Szef NIK Marian Banaś napisał list do organizacji EUROSAI, zrzeszającej europejskie organy kontroli. W liście Banaś prosi o pomoc i wsparcie.

Do listu dotarł TVN24. Szef NIK pisze w nim, że mierzy się z "krzywdzącą i nieudolną próbą" połączenia jego osoby z "środowiskiem przestępczym oraz działalnością sprzeczną z normami obyczajowymi, a także przypisywaniem niewłaściwego postępowania polegającego na pominięciu w oświadczeniu majątkowym wymaganych prawem informacji".

- Centralne Biuro Antykorupcyjne (CBA), instytucja podległa Prezesowi Rady Ministrów Rzeczypospolitej Polskiej i jednocześnie jednostka kontrolowana przez NIK, dokonuje przeszukań w gabinecie Prezesa NIK, w siedzibie NIK, w moim prywatnym mieszkaniu, oraz w prywatnym mieszkaniu mojej rodziny - pisze Banaś do EUROSAI.

EUROSAI to Europejska Organizacja Najwyższych Organów Kontroli, wiceprezesem zarządu której jest sam Banaś.

Banaś stwierdził także, że działania władz naruszają jego immunitet prezesa NIK oraz kojarzą mu się z "systemem aparatu socjalistycznego". Wskazał przy tym na swoją przeszłość w opozycji antykomunistycznej.
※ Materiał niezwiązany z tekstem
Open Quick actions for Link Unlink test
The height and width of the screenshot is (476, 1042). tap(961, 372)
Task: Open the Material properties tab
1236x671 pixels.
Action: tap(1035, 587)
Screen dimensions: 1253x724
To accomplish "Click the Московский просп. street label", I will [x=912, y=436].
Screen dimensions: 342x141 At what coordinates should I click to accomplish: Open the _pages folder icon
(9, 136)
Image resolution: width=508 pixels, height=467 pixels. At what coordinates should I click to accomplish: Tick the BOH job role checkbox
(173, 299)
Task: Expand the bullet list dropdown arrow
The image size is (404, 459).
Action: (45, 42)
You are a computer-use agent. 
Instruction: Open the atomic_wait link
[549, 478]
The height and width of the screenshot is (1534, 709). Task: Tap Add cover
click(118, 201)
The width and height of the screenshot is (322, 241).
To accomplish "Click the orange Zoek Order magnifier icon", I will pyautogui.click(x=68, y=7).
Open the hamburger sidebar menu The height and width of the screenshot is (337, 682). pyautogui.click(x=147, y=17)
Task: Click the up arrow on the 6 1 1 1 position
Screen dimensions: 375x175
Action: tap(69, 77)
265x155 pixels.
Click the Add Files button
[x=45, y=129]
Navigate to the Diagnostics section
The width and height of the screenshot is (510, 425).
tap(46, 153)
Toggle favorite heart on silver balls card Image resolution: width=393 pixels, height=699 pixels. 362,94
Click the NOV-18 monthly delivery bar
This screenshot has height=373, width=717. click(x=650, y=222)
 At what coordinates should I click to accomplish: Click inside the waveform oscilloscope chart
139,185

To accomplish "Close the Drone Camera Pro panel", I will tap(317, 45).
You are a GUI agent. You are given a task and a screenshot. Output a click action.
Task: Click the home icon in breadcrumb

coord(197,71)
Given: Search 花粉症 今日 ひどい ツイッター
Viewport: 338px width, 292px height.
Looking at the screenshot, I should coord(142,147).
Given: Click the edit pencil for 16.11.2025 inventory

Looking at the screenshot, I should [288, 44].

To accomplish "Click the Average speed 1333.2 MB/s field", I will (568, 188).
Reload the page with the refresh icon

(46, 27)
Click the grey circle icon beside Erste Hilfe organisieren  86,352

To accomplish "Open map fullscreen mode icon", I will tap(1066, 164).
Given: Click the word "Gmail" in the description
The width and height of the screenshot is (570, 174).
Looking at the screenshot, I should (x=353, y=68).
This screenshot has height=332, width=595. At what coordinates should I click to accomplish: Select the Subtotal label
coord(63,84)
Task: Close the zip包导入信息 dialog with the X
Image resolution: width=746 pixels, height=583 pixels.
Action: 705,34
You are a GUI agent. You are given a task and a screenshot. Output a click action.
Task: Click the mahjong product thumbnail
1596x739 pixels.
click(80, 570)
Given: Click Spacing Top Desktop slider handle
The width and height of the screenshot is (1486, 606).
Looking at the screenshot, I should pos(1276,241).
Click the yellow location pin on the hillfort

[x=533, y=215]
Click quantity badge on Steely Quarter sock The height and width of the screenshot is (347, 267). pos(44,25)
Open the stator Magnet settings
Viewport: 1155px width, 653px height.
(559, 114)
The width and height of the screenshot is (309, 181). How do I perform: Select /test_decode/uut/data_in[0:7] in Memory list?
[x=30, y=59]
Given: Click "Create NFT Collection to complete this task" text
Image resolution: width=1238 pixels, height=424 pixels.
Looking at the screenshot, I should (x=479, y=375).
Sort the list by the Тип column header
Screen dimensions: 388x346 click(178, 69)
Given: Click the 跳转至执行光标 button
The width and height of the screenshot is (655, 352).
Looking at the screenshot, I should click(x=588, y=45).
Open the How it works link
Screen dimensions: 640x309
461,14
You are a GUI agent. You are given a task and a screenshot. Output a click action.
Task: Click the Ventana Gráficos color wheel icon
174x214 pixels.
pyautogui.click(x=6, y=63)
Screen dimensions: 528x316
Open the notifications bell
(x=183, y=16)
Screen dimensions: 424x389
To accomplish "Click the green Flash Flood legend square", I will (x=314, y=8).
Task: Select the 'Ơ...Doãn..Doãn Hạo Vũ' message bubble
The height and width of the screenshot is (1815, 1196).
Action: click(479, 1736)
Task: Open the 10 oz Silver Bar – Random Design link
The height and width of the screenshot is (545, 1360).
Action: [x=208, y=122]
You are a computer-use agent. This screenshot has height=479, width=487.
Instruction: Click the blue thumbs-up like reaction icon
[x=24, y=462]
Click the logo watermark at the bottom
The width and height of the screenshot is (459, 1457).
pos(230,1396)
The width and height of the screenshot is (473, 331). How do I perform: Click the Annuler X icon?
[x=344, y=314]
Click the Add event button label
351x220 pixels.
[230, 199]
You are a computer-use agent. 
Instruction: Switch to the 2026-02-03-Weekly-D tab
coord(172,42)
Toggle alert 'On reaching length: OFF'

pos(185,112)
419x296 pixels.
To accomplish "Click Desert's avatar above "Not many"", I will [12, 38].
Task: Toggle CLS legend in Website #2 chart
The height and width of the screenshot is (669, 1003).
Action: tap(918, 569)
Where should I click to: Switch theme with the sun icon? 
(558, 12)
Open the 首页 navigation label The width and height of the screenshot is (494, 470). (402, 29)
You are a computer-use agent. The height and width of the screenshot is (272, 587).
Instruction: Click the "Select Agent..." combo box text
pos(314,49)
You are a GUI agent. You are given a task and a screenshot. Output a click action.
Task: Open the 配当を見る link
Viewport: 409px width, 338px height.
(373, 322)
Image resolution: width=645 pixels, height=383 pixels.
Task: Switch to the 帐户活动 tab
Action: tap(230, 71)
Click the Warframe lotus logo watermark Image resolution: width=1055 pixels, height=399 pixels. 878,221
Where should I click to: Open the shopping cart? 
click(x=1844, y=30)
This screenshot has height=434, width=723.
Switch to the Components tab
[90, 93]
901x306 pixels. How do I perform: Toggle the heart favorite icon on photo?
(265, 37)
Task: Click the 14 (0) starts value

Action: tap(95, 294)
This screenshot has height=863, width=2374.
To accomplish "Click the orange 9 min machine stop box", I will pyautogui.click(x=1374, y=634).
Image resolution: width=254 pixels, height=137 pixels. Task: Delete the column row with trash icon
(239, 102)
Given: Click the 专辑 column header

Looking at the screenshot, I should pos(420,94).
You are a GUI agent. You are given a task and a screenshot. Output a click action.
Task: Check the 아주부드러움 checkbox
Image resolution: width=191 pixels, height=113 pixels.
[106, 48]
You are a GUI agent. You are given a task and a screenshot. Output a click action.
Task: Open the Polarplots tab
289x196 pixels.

- Niewątpliwie również takie działania inspirowane są przez środowiska przestępcze oraz grupy interesów, którym jako Prezes Najwyższej Izby Kontroli a wcześniej pełniąc funkcję Ministra Finansów oraz Szefa Krajowej Administracji Skarbowej – wypowiedziałem bezkompromisową wojnę o zabezpieczenie majątku Skarbu Państwa Rzeczpospolitej Polskiej - pisze dalej szef NIK.

- Będę wdzięczny za wspólny udział w zorganizowaniu debaty online na temat dobrych praktyk w podobnych sytuacjach zagrożeń niezależności NOK - zakończył Banaś.

Zaproponował również, aby taka debata onlina odbyła się 27 maja.